| EXERCISE BRIEF |
Repeat nothing but the lines below running from the one containing "Instruction: Click the 'Zavi" to the one containing "Task: Open the Timesheets menu item". Keep both end lines.

::::::::::

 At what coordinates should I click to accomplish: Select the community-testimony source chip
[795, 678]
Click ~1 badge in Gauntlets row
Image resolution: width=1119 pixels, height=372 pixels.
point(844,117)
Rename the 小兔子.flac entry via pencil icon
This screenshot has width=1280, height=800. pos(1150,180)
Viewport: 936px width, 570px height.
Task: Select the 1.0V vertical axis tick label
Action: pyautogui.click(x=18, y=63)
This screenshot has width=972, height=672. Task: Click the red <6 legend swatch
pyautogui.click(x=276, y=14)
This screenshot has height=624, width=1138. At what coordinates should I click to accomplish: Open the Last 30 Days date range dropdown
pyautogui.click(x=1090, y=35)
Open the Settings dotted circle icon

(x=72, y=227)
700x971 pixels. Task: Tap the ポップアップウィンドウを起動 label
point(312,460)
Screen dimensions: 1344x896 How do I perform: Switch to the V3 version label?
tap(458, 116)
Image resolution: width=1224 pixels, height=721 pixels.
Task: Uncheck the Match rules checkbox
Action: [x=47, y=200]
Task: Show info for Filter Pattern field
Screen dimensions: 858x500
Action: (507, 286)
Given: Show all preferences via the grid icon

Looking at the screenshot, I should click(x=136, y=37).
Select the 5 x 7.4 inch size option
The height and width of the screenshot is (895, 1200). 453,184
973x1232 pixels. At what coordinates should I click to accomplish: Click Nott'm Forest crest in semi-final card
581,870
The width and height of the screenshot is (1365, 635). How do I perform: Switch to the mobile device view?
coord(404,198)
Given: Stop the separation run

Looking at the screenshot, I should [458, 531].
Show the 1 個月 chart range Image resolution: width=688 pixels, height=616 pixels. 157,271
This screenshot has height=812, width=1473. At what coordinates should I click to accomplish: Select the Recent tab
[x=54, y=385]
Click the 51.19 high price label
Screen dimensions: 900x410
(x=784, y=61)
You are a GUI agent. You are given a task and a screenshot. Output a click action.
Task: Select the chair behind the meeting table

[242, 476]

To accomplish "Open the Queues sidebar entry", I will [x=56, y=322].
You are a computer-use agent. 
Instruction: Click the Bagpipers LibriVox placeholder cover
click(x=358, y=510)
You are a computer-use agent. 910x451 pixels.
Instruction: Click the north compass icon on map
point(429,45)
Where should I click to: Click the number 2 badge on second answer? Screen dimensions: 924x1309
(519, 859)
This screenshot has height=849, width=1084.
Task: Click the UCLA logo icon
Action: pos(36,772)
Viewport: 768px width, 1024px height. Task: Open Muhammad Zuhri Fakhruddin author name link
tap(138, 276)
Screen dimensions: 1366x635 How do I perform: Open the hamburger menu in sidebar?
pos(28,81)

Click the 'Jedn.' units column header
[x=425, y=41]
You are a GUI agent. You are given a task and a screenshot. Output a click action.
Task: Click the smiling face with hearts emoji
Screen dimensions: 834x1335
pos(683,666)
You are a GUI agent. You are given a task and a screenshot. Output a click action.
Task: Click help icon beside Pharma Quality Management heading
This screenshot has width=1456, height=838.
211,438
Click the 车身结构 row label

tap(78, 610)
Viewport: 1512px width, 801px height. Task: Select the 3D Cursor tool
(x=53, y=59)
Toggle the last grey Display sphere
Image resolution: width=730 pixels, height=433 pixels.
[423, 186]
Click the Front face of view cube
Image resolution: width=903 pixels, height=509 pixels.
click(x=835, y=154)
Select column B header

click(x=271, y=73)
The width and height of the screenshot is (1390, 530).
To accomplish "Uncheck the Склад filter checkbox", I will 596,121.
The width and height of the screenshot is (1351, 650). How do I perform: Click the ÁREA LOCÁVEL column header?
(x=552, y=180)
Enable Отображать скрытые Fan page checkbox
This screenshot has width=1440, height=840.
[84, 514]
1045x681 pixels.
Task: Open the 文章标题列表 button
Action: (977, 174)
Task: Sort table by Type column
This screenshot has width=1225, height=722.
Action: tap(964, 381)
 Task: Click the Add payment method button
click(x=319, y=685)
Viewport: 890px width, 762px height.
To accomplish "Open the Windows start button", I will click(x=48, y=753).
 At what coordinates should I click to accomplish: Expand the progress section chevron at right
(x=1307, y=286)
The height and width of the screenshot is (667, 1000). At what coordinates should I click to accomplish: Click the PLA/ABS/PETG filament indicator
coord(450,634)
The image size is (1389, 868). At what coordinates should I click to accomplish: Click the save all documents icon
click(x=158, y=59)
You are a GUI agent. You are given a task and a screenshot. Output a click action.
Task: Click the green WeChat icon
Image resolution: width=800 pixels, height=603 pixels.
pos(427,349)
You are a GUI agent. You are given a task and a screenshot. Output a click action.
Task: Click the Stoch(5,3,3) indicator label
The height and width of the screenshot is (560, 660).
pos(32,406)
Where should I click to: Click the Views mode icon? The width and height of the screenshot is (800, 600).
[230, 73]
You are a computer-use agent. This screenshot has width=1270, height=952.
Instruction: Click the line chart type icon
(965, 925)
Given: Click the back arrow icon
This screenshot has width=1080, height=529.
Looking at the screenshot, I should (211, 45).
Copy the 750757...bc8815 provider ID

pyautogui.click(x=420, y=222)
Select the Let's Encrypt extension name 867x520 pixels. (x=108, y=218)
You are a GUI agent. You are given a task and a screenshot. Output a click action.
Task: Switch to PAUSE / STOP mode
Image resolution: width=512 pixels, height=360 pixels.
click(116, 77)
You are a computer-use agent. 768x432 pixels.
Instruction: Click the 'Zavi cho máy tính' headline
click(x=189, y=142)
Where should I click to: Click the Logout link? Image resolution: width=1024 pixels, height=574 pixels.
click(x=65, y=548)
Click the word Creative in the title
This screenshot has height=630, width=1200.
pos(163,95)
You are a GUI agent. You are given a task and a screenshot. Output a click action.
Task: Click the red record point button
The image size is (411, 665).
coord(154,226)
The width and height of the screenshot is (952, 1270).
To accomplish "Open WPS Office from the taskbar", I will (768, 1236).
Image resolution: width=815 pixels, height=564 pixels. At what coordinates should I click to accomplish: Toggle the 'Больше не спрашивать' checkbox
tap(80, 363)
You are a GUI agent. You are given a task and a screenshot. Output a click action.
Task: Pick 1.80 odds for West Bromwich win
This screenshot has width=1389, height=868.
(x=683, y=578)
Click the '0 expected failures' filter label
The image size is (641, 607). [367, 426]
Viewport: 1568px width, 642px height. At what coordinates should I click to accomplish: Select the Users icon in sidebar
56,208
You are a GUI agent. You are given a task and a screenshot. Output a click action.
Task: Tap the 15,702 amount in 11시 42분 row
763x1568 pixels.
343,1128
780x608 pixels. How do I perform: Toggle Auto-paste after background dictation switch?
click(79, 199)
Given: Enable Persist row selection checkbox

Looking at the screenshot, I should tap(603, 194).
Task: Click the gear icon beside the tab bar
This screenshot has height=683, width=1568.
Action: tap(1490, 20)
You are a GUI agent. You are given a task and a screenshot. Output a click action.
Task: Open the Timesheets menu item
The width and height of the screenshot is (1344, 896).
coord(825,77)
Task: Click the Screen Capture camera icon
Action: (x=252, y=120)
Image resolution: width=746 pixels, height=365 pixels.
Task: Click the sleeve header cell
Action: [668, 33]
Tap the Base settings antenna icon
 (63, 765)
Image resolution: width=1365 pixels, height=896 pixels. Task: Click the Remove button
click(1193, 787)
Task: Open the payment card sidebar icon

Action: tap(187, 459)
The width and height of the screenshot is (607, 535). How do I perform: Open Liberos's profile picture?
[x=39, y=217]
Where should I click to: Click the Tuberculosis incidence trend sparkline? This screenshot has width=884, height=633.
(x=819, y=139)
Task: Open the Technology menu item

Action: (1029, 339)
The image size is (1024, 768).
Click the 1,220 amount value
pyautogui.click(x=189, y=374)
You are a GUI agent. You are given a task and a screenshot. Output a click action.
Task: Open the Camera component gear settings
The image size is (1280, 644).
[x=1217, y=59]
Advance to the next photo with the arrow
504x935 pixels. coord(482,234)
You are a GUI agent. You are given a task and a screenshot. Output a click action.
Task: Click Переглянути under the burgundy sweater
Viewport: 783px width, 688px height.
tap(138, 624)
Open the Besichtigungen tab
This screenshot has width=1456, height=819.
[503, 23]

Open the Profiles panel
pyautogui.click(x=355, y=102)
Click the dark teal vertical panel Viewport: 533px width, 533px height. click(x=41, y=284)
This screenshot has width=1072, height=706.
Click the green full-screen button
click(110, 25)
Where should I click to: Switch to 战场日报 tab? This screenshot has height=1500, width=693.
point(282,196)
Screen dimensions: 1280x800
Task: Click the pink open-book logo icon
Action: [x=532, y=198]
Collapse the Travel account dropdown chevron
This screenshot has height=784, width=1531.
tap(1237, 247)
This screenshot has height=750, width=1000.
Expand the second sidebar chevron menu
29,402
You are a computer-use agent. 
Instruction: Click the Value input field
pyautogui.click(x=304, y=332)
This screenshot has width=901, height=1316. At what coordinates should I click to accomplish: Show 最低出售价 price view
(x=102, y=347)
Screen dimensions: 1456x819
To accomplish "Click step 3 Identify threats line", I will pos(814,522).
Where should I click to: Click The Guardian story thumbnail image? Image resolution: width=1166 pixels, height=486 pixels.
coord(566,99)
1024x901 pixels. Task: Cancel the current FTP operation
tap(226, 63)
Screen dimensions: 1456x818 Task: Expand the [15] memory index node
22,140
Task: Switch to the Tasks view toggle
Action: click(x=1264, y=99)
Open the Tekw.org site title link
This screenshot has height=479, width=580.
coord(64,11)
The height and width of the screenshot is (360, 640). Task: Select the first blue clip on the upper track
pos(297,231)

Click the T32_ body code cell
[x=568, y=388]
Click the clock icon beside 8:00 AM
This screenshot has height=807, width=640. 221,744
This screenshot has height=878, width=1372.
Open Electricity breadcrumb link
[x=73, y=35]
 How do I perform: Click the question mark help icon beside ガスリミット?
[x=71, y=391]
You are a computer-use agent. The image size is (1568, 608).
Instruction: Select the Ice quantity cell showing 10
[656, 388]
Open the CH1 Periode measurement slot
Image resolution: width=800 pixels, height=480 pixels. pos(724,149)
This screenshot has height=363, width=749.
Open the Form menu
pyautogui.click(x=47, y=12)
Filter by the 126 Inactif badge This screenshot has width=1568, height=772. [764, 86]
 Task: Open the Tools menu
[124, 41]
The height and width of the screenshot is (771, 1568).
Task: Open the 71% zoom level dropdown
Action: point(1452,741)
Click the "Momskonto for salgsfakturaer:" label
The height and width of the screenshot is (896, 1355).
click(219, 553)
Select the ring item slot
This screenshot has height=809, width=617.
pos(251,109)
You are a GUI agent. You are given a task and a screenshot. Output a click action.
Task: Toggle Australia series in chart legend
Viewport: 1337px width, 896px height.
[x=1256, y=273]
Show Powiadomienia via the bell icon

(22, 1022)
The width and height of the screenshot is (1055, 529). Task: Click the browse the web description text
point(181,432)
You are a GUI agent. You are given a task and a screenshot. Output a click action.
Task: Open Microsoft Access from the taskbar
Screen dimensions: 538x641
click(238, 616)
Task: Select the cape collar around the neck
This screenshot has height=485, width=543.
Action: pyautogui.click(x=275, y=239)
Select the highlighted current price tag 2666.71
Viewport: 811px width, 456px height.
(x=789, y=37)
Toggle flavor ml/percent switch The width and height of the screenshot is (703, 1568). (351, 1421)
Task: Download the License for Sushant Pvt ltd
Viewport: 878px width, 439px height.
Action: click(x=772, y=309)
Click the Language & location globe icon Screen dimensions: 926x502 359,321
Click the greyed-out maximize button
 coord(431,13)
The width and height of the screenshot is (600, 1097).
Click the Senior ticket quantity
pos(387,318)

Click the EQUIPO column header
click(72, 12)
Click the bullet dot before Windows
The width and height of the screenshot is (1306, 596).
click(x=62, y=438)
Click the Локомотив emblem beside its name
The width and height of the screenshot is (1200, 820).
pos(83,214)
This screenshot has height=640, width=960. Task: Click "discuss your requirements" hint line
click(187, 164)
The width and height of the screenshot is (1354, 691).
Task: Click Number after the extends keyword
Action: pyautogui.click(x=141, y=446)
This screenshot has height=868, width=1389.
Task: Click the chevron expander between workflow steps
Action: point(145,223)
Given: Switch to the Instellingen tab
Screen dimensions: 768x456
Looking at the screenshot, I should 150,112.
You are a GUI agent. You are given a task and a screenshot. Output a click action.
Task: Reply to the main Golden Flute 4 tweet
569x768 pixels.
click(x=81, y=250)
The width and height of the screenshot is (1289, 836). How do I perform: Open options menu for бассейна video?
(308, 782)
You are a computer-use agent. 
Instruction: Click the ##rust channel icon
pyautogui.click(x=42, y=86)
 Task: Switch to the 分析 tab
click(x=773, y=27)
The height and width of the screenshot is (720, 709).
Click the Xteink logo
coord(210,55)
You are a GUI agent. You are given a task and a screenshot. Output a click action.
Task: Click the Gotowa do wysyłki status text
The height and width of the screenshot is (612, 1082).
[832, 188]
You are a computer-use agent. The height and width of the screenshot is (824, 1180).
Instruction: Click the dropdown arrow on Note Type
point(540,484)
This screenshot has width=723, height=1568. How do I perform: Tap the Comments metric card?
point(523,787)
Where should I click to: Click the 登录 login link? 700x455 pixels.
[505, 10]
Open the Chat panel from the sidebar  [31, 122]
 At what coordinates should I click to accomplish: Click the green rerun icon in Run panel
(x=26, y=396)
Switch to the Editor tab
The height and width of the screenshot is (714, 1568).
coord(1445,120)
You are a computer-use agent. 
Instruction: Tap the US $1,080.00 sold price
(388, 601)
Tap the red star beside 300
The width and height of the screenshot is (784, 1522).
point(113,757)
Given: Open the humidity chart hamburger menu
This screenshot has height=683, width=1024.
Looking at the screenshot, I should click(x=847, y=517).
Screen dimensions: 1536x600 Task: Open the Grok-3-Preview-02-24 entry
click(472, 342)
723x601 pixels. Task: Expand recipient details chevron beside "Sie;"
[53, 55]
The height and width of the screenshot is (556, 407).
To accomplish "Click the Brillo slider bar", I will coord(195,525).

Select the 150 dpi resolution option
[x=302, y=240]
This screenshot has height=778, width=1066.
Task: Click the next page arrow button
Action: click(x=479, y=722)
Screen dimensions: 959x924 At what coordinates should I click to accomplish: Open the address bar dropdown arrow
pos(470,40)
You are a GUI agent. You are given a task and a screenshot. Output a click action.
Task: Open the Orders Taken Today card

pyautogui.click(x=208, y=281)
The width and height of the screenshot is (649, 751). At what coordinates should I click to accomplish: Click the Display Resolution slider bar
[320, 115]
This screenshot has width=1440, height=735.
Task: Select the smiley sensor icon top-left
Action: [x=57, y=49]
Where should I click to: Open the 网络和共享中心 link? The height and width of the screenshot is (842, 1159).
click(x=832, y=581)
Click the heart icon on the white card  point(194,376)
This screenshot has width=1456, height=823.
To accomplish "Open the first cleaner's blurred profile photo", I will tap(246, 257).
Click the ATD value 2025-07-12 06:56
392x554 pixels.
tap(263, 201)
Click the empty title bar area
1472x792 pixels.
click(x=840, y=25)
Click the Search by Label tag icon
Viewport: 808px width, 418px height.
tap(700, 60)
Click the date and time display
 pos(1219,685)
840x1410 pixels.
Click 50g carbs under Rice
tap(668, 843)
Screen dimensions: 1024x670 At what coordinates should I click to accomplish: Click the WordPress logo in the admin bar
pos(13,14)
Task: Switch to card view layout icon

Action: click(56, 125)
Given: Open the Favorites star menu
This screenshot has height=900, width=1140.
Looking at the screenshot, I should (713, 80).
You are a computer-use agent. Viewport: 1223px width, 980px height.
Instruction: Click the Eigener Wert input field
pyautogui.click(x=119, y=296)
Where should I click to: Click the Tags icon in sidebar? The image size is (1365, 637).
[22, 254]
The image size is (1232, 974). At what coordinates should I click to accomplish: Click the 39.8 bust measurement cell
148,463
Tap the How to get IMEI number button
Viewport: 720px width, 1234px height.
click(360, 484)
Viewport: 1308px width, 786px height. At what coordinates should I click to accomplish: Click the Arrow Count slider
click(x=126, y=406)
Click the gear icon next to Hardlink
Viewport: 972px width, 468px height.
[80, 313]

::::::::::

| PROBLEM SOLUTION |
Instruction: Click the 'Zavi cho máy tính' headline
click(x=189, y=142)
Where should I click to: Click the Logout link? Image resolution: width=1024 pixels, height=574 pixels.
click(x=65, y=548)
Click the word Creative in the title
This screenshot has height=630, width=1200.
pos(163,95)
You are a GUI agent. You are given a task and a screenshot. Output a click action.
Task: Click the red record point button
The image size is (411, 665).
coord(154,226)
The width and height of the screenshot is (952, 1270).
To accomplish "Open WPS Office from the taskbar", I will (768, 1236).
Image resolution: width=815 pixels, height=564 pixels. At what coordinates should I click to accomplish: Toggle the 'Больше не спрашивать' checkbox
tap(80, 363)
You are a GUI agent. You are given a task and a screenshot. Output a click action.
Task: Pick 1.80 odds for West Bromwich win
This screenshot has width=1389, height=868.
(x=683, y=578)
Click the '0 expected failures' filter label
The image size is (641, 607). [367, 426]
Viewport: 1568px width, 642px height. At what coordinates should I click to accomplish: Select the Users icon in sidebar
56,208
You are a GUI agent. You are given a task and a screenshot. Output a click action.
Task: Tap the 15,702 amount in 11시 42분 row
763x1568 pixels.
343,1128
780x608 pixels. How do I perform: Toggle Auto-paste after background dictation switch?
click(79, 199)
Given: Enable Persist row selection checkbox

Looking at the screenshot, I should tap(603, 194).
Task: Click the gear icon beside the tab bar
This screenshot has height=683, width=1568.
Action: tap(1490, 20)
You are a GUI agent. You are given a task and a screenshot. Output a click action.
Task: Open the Timesheets menu item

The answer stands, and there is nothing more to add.